:: PROMPT ::
Output the span of lines from the one that contains "Image resolution: width=1200" through the end of the records, inclusive, exactly as written and free of pictures.

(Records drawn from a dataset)

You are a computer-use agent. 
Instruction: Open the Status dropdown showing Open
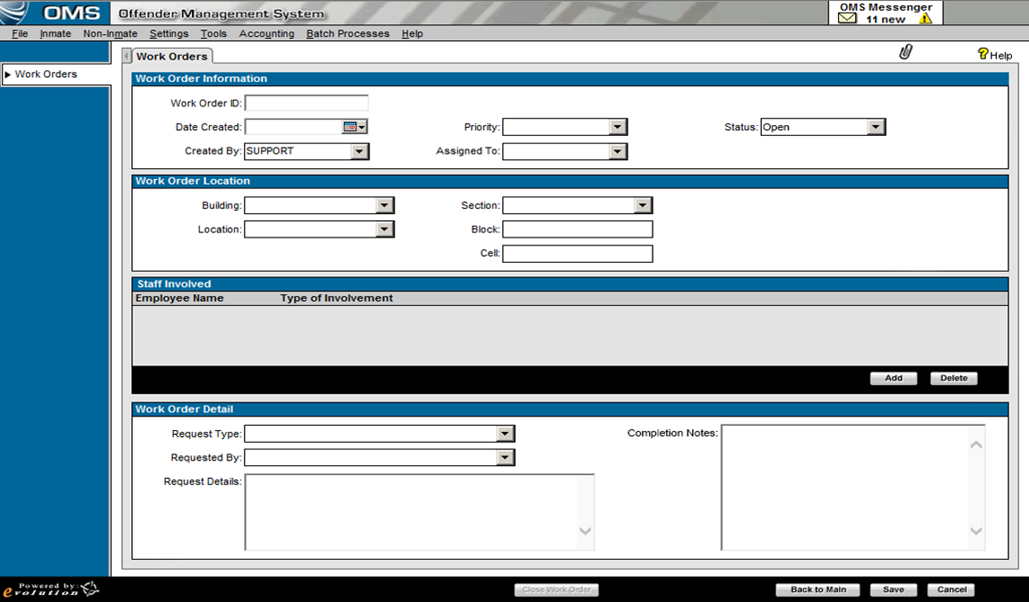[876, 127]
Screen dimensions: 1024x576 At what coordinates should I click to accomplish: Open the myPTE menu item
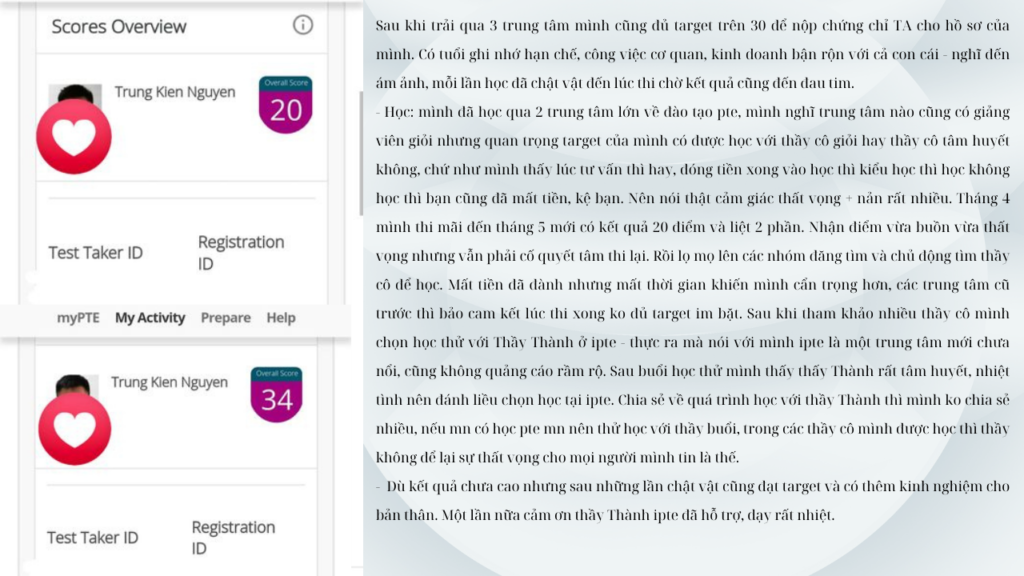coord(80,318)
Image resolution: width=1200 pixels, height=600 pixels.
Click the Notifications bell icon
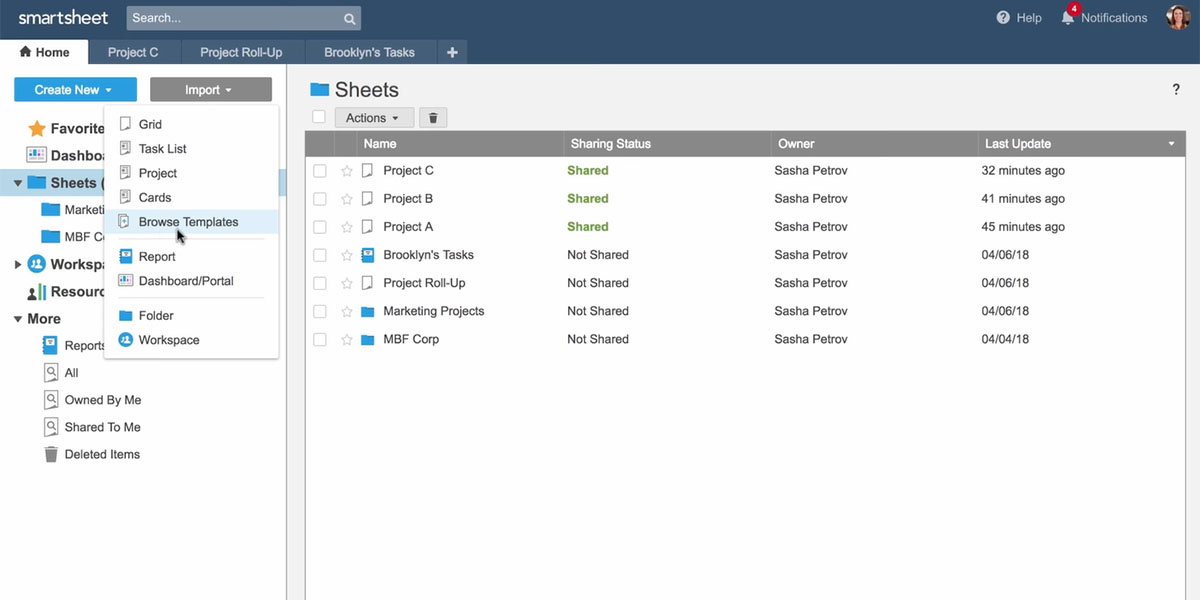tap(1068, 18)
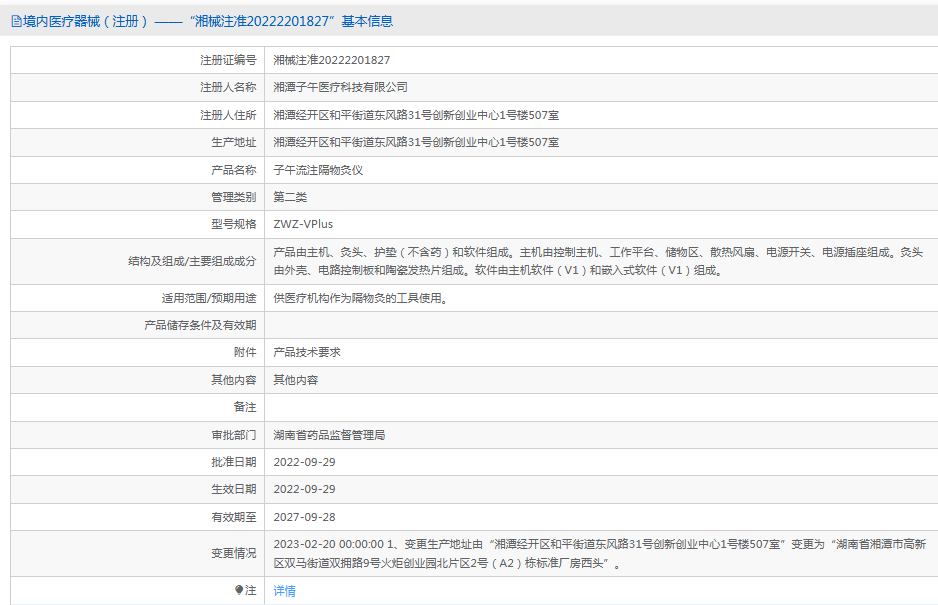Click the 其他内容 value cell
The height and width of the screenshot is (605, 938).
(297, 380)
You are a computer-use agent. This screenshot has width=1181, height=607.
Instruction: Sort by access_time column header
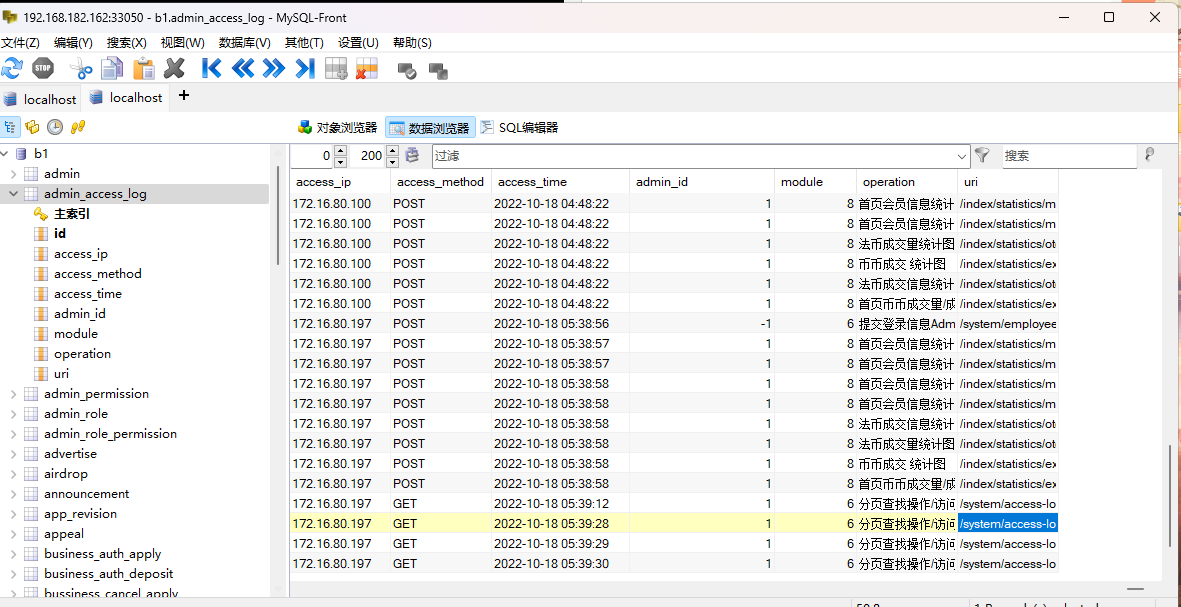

:: SOLUTION ::
Image resolution: width=1200 pixels, height=600 pixels.
Click the Notifications bell icon
tap(1068, 18)
Click the 其他内容 value cell
The height and width of the screenshot is (605, 938).
(297, 380)
You are a computer-use agent. This screenshot has width=1181, height=607.
Instruction: Sort by access_time column header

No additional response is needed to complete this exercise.